AGROPOLI, RAGAZZO ACCOLTELLATO DOPO UNA LITE: È GRAVE

Una serata al parco, poi la lite, la colluttazione e improvvisamente spunta un coltello. Pochi istanti di paura al parco pubblico Liborio Bonifacio di Agropoli, dove un giovane è rimasto ferito a coltellate ed è stato trasportato d’urgenza in ospedale in codice rosso. È accaduto ieri sera, intorno alle 21, nell’area del parco adiacente all’ex fornace, luogo abitualmente frequentato da numerosi ragazzi.

Secondo una prima ricostruzione, ancora al vaglio degli investigatori, tutto sarebbe nato da un diverbio tra cinque giovani di origine tunisina, residenti ad Agropoli e frequentatori della zona.

I motivi della discussione non sono ancora chiari. I toni, però, si sarebbero rapidamente accesi fino a trasformarsi in una vera e propria colluttazione.

È stato durante lo scontro che uno dei giovani avrebbe estratto un coltello e colpito un altro ragazzo.

Il ferito è stato immediatamente soccorso dai sanitari del 118, intervenuti dopo l’allarme. Le sue condizioni sono state ritenute gravi e per questo è stato trasferito d’urgenza in ospedale.

Il presunto aggressore, invece, si sarebbe allontanato subito dopo il ferimento, cercando anche di disfarsi dell’arma. Secondo quanto ricostruito, il coltello sarebbe stato lanciato sul tetto dell’ex fornace.

L’arma è stata poi recuperata dai carabinieri, si tratta di un coltello con una lama lunga circa dieci centimetri, posto sotto sequestro.

Sul posto sono intervenuti i militari della Compagnia dei Carabinieri di Agropoli e gli agenti della Polizia municipale. Sono stati ascoltati i presenti e sono partiti gli accertamenti per ricostruire con precisione quanto accaduto e individuare il responsabile dell’accoltellamento.

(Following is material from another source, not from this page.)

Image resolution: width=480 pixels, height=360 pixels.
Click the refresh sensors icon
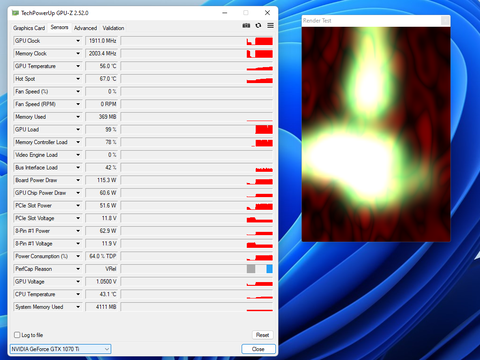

Gli investigatori dovranno ora chiarire soprattutto cosa abbia fatto scattare la lite e quale sia stato l’esatto ruolo dei cinque giovani coinvolti.

Un episodio che riaccende anche l’attenzione sulla sicurezza negli spazi pubblici della città, soprattutto nelle ore serali, quando il parco è frequentato da numerosi ragazzi e famiglie. Al momento, comunque, ogni responsabilità è al vaglio degli inquirenti e saranno gli ulteriori accertamenti a stabilire l’esatta dinamica dell’aggressione.